Professor of Africana Studies and American Studies

Mike Cohea/Brown University
Race wasn’t always a matter of skin color alone. National origin used to play a larger role, says Matthew Pratt Guterl, who is working on a biography of the enigmatic Josephine Baker.

Long before there was “Brangelina,” there was Josephine Baker, the American-born French dancer who in her later years adopted 12 children from around the world and raised them in a castle in the south of France.

“I love her imaginative politics. This was all built in the midst of the Cold War in which there were very clear lines that defined who was good and who was bad, who was trouble and who was not, and she disrupts all of that with these adoptions. She’s just a tremendously transgressive and challenging figure, an enigmatic subject for a biographer,” said Matthew Pratt Guterl, who is currently wrapping up a book about this lesser-known facet of the famous black dancer’s life.

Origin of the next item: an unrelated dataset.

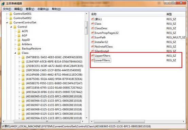Screen dimensions: 188x130
Task: Expand the ControlSet002 node
Action: (7, 18)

Guterl approaches all his research subjects as he has the Baker book — with an historian’s eye for teasing out various transnational, global, and comparative perspectives. His other current project is a book on how people have come to see race and how the media and pop culture shape that perception.

Past projects have included a book on the changing dynamic of racial classification in New York City between 1900 and World War II. Told through the eyes of four very prominent people who came into contact with the changing language of race at the time, Guterl examined why classification of race went from a very specific national origin to very broad generalizations, like black and white, that had more to do with skin color than ethnicity.

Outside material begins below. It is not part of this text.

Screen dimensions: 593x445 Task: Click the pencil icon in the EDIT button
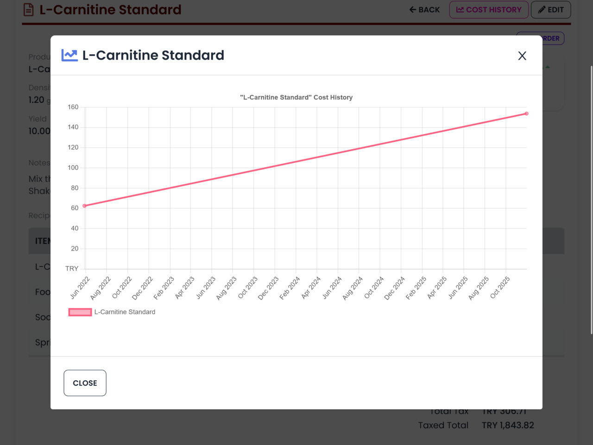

He has also written a book on Southern slavery, linking the old South directly to the Caribbean.

These seemingly disparate topics share the common bond of focusing on the link between race and nation, something Guterl believes is an essential piece of U.S. history that doesn’t always get told.

“When we write the history of race relations and we talk only about whites and blacks, what we’re doing is reinscribing new categories back on old bodies. And when we write about ‘Brangelina’ as if he and she were brand new and radical and avant garde and part of the postracial context, really that’s a very old thing,” Guterl said.

Jointly appointed in Africana studies and American studies, Guterl is the first hire under the recently created graduate program in Africana studies. He received his Ph.D. from Rutgers University and went on to teach both African American and American studies as a professor at Indiana University. No stranger to Brown, Guterl was a postdoctoral fellow in the Center for the Study of Race and Ethnicity from 2001 to 2003.

“I think of my two years here as a postdoc as being intellectually awesome. I have always loved this place and I feel tremendously fortunate to be back here,” Guterl said.

Recalling his departure from the University at a time when the humanities were being given renewed focus, Guterl, who penned an essay for Inside Higher Education titled “The Humanities Matter More,” said he’s excited to return to see the continuation of the initiative.

“I think nationally it’s become an accepted fact that humanists should be defensive about their place in the university. What I like about a place like Brown is that it seems to be bucking the conventional wisdom and remembering that what we do best in this country is humanistically inclined education.”